Still, in a bid to show my children that I'm not at all bitter about the prospect of having to make my own lunch and let the dogs out, all by myself, I decided it was probably time to take them shopping to for appropriate supplies.
Okay, so it was more like the kids nagged me to death about getting off my duff and fulfilling my parental responsibilities by buying them binders and crap until I about lost my darned mind to the incessant whining and broke down and took them shopping, but I like the way I write it better. Reality is a drag. It's much sparklier up here inside my head.
School shopping. It's worse than going Christmas shopping on December 24 at the local Toys R Us. It's a mad house where ever you go. These parents with their lists, fighting for the last 99 cent calculator on special. It's all elbows and angry looks. I know, because I'm generally the one scowling and tossing the elbows. I can't figure out why my children anticipate it with such glee.
(Here's where I block out the mental memories of rolling around in new packages of paper and pens as a small child myself. I refuse to acknowledge the geekery I submitted to as a kid.)
I suppose I wouldn't mind shopping for basic school supplies if my children actually used what I bought them instead of lending, losing or forgetting half of what I just paid an arm and a leg for only months ago.
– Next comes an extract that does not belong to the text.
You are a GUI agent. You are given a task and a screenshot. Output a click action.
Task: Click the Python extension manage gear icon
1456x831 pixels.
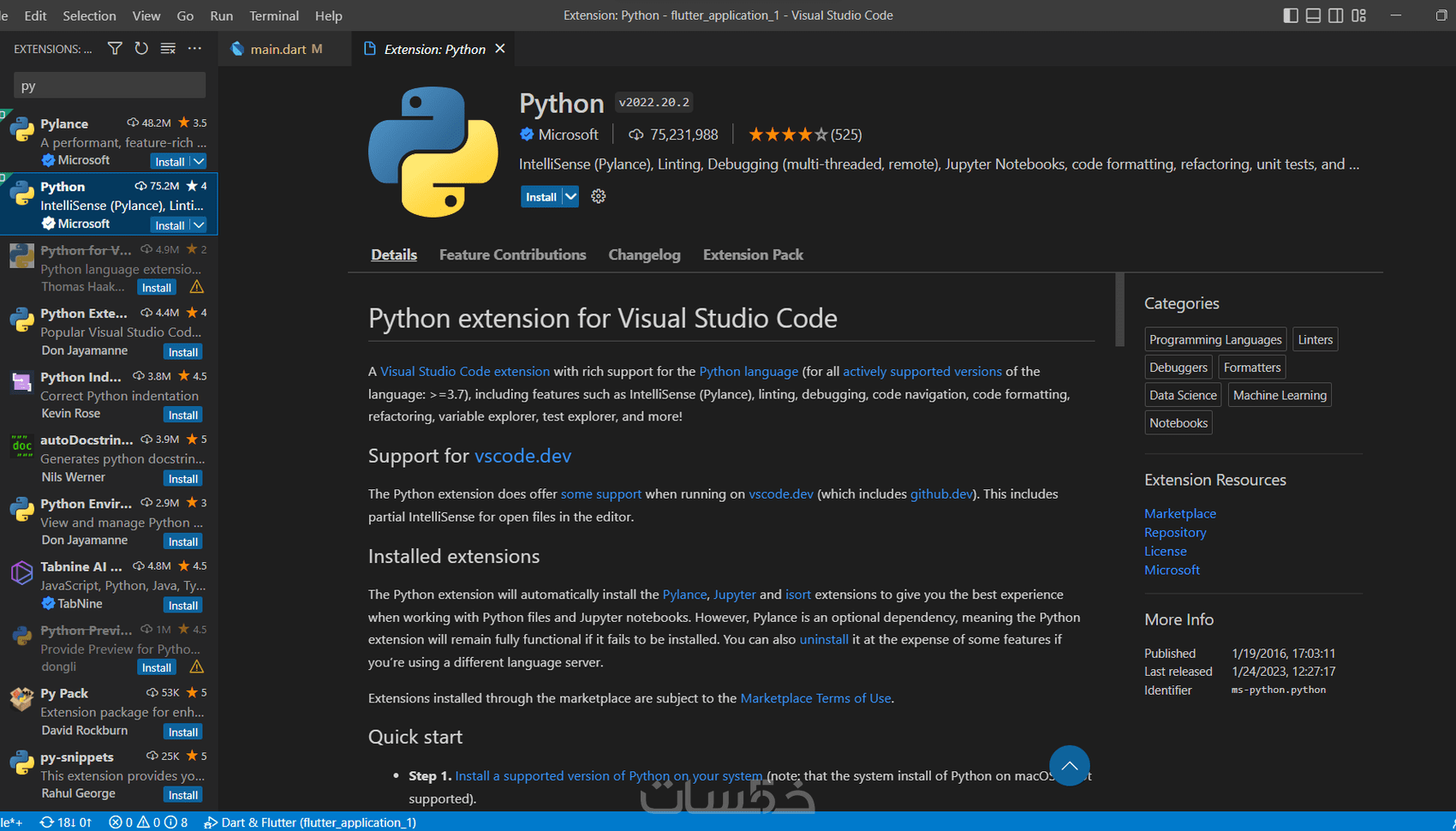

I've quickly come to realize that the reason the lists the schools give parents is so large is because you aren't buying for just your children, you are supplying half the kids in your child's class. Except no one ever seems to lends your child anything, thus reducing your cost expenditures.
I'm bitter and cheap. It's a charming combination.
Just when I put the last pack of loose leaf paper in our cart and headed for the never ending check out line, my children reminded me we weren't done.
"What do you mean we aren't finished? I've got everything on the list. In triplicate!" I huffed as I pushed the cart whose front wheel refused to moved. (Because the shopping excursion is never complete without grabbing the faulty buggy.)
"We need clothes! Shoes! A new lunch kit!" They cried in tandem as Jumby bounced back and forth in his wheel chair, delighted by the chaos surrounding him.
"You have all of those things! I bought them last year!" I moaned.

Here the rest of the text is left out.